The accounting firm Arthur Andersen could be cut back to half its current size, under a plan to save the beleaguered company. The former head of the U.S. central bank, Paul Volcker, is proposing Andersen separate its auditing and consulting businesses.
Former Federal Reserve chief Paul Volcker said his plan to save Andersen calls for him to head a seven-member panel to run the firm in place of its current management. At a news conference Friday in New York, Mr. Volcker said the Chicago-based firm would concentrate on its core business of auditing. All non-auditing business, such as tax and consulting work, could be sold off. Non-auditing work comprises 60 percent of Andersen's revenue.

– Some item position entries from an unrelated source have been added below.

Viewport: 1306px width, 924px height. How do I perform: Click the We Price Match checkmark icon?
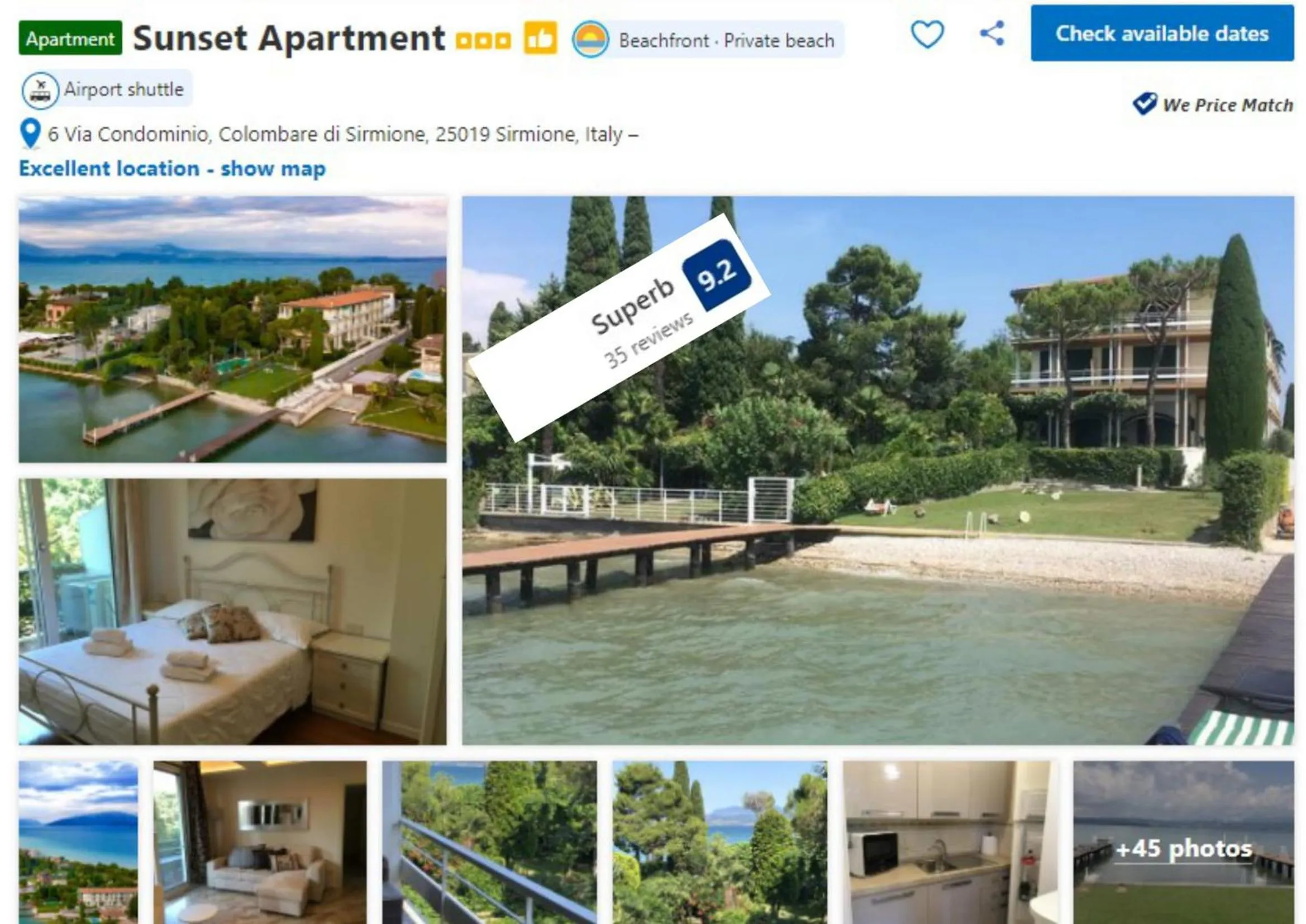coord(1145,103)
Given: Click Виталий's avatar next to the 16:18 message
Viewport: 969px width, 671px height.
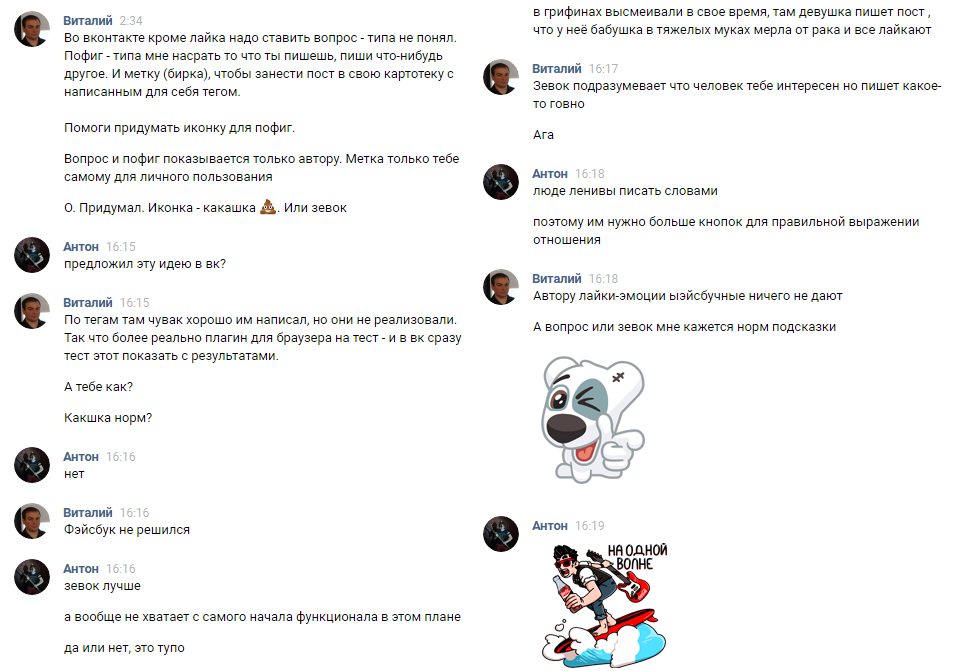Looking at the screenshot, I should click(501, 287).
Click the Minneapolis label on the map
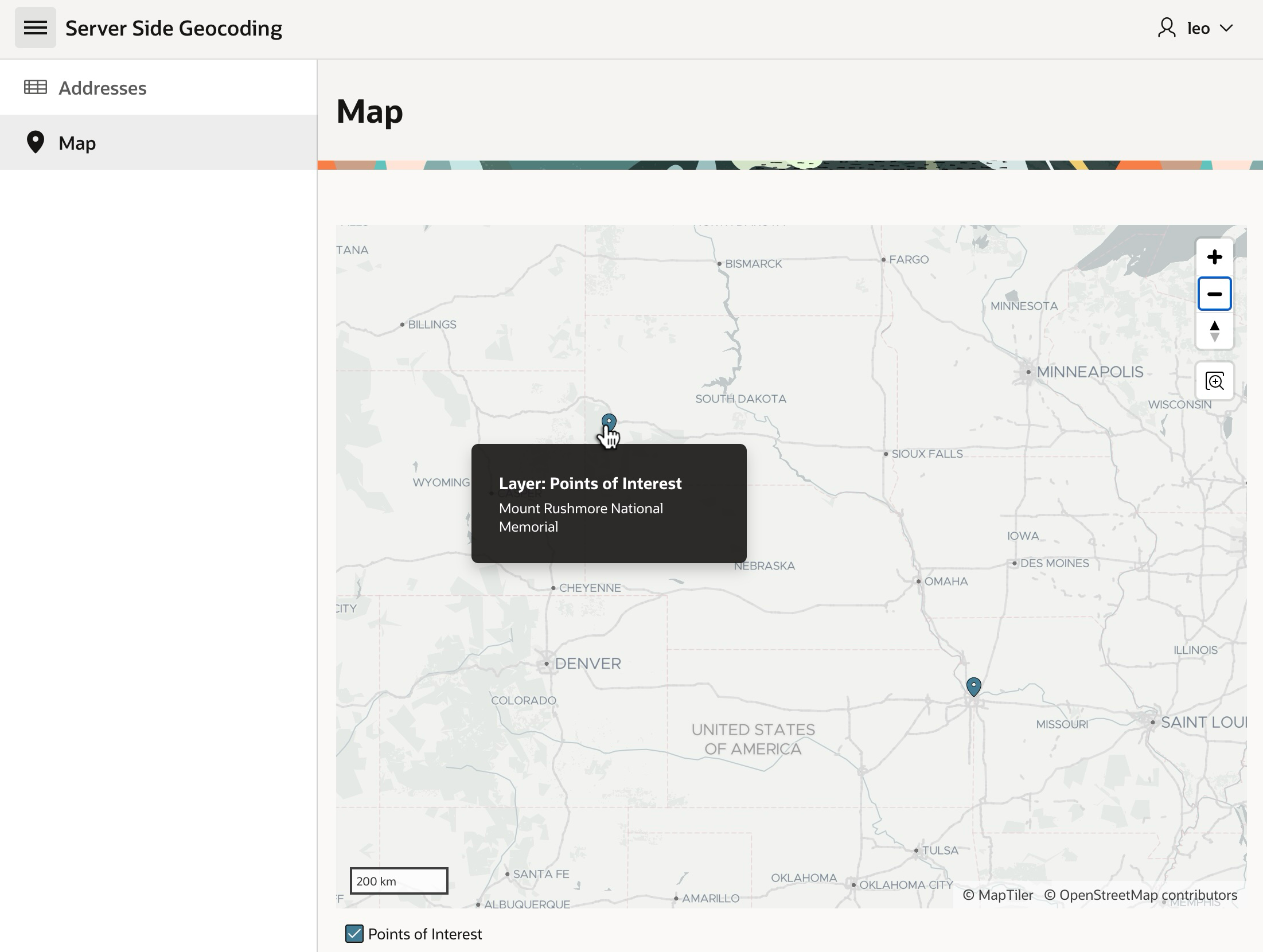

"The restored model of Arthur Andersen, obviously the firm will be smaller because it will be an auditing-only firm. It will lose the consulting, tax and ancillary things it has done. There will be shuffling of personnel," Mr. Volcker said.
Mr. Volcker has not said how many jobs could be lost under his plan.
His plan is considered a long-shot, last-chance effort to save Andersen, an 89-year-old firm endangered by the collapse of energy trading company Enron. Andersen was Enron's auditor, and several of its employees shredded Enron financial documents after the federal government began its investigation into the energy company.
The federal government has charged Andersen with obstructing justice. A trial is scheduled for early May, though Mr. Volcker said he is trying to persuade the U.S. Justice Department to drop the charge. Andersen has also lost about 100 of its corporate clients, and analysts have wondered aloud whether there will be any accounting firm left for Mr. Volcker to try to save.